Воскресный день провели отлично. Снега оказалось маловато, зато солнца в изобилии. Ходили раздетые, даже загорали. После обеда, пока домовитая Иринка мыла посуду, а Наташа и Танек углубились в обсуждение глобальных мировых проблем, «джигиты» уселись на террасе болтать.
— Ну как твой культуризм? — поинтересовался Андрей, тайно мечтавший заиметь фигуру Аполлона. Танек как-то в минуты интимной близости, глядя на него в упор своими завораживающими очами, сказала: «Ты б хоть бицепсы заимел, уж про остальное не говорю, вот Серега…» Она вовремя замолчала, а Андрей чуть не растерял свои скромные возможности, на которые с обезоруживающей откровенностью намекала Танек.
— Пришел бы да посмотрел, — лениво предложил Игорь. Он снял с себя свитер и по пояс обнаженный сидел на ступеньках крыльца, обратив к солнцу крепко зажмуренные глаза. Его могучие мышцы блестели и тело было так прекрасно, что Андрей и Серега изнывали от зависти.
— Ты можешь хоть два, хоть один раз в неделю часа по два-три качаться? — продолжал Игорь. — Атлетизм дело серьезное.
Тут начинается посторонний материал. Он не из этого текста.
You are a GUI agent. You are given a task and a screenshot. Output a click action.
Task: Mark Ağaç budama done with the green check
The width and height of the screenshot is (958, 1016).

Вон Серега, здоровый парень, красавец, по нему чувихи как мухи дохнут. Что Иринка, что Танек, что еще несколько тысяч, не запомню никак. А мышцы дряблые, как у девчонок…
— Прямо! — возмутился Серега, напрягая весьма внушительные бицепсы, те самые, о которых вспоминала Танек в разговоре с Андреем.
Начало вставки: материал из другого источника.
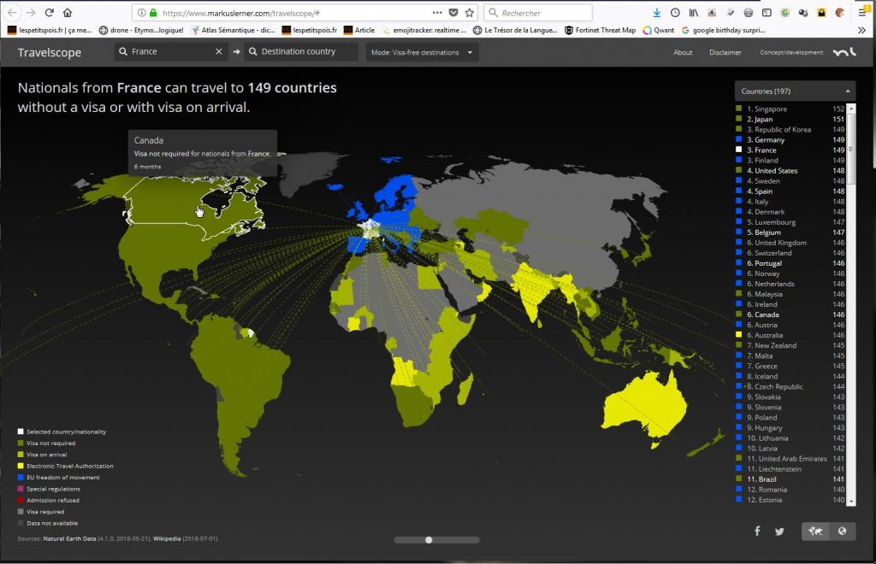Switch to flat world map view
876x564 pixels.
click(816, 532)

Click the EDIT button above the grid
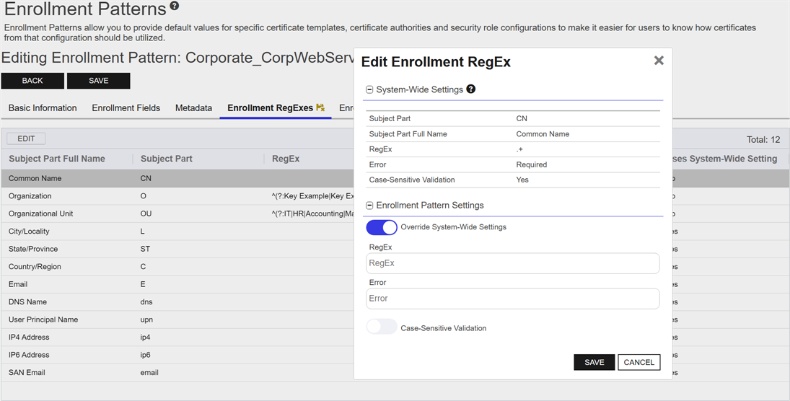pos(26,138)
— Да нет, я так, — Игорь сделал примирительный жест рукой, — для чувих ты вполне за Геркулеса сойдешь, так что не дергайся. А вот если с настоящими кулаками схватиться — тут все посерьезней. — Помолчали. Потом он продолжал: — А вы б могли, мужики, повоевать за правое дело? А? Побить козлам морды?
— В смысле? — спросил Серега.
— В смысле? — переспросил Игорь. И вдруг взял да и выдал за здорово живешь свою тщательно оберегаемую тайну. Что, мол, полно на свете сволочей и некому им носы утирать. А пока ментухи дождешься да всех этих судей-прокуроров с их талмудами и параграфами… Так чего церемонии разводить? Если знаешь, что козел, так и отвинчивай ему рога. И финиш! Мне доказательств хватает, я и делаю свое доброе дело…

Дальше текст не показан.